The only problem was that the salt truck was in front and the plow in back. Perhaps the city was testing the effects of higher levels of sodium chloride on the grass along the freeways in the spring. Similar questions arise in my mind as I see the debate on the continuance of the Andean Trade Preference & Drug Eradication Act, which expires June 30.

Ecuador now stands alone in the program: Colombia and Peru now have Free Trade Agreements in effect with the United States and Bolivia was already eliminated.

As a U.S. citizen who has lived in Ecuador for nearly 25 years, and been involved in the floral industry there when it was only 4 percent of its present size, I am concerned that just as the salt that could have been so useful was plowed off the road, a program that has yielded tremendous benefits at a low cost to the United States may meet a similar fate.

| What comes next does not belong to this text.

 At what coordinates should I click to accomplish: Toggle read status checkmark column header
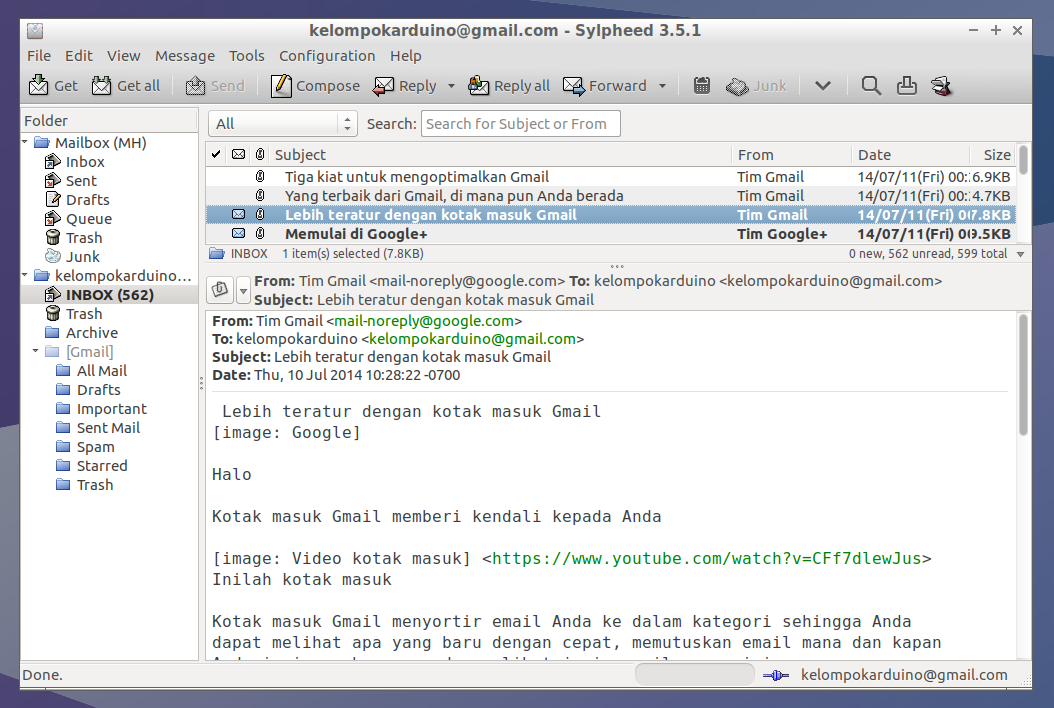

Why should ATPDEA be continued (or at least replaced by the General System of Preferences for roses)? There are three key reasons:

• It works. The United States at its peak never reached 500 acres of greenhouse roses but Ecuador alone has 5,500 acres today and only supplies about 25 percent of the cut roses imported into the United States. Less than 25 percent of the farm price stays in Ecuador; the vast majority of value added is added in the United States.  

Without the volume and competition these flowers provide in the market, supply would shrink and prices would climb, putting further pressure on mass market and other retail floral sales. Estimates are that each cut-flower industry job in Ecuador and Colombia creates one U.S. cut-flower job. That means employment has grown here. The ATPDEA has curbed drug smuggling and illegal immigration from Ecuador.

• ATPDEA is not a gift from the United States; it is part of a bilateral or multilateral trade relationship between countries. I work in part for the only remaining greenhouse rose breeders in the United States. We can import duty-free into Ecuador our mother plants, test codes, fertilizers, agricultural chemicals, plastics, etc. Although it is not a two-way agreement at the present time, there are parallel agreements providing reciprocal benefits.

• Domestic production cannot meet the gap. There are now fewer than 185 acres of greenhouse roses in all 50 states (mainly in California) and they supply less than three percent of the market. Production cost and variety differences, head size and stem length limit U.S. greenhouse rose growers to niche markets, which they can continue to fill.

California produces more than five times as many non-tropical flower species as Ecuador, and Ecuador cannot compete in the production of most of these species.

Although work continues on ATPDEA renovation, prospects seem dim. The alternative, the Generalized System of Preferences, is a more complicated and general program, but may be the most viable option now. I hope voices of reason will prevail for the good of the entire flower industry in the United States and Ecuador. Let’s not plow our salt — and profits — to the side of the road.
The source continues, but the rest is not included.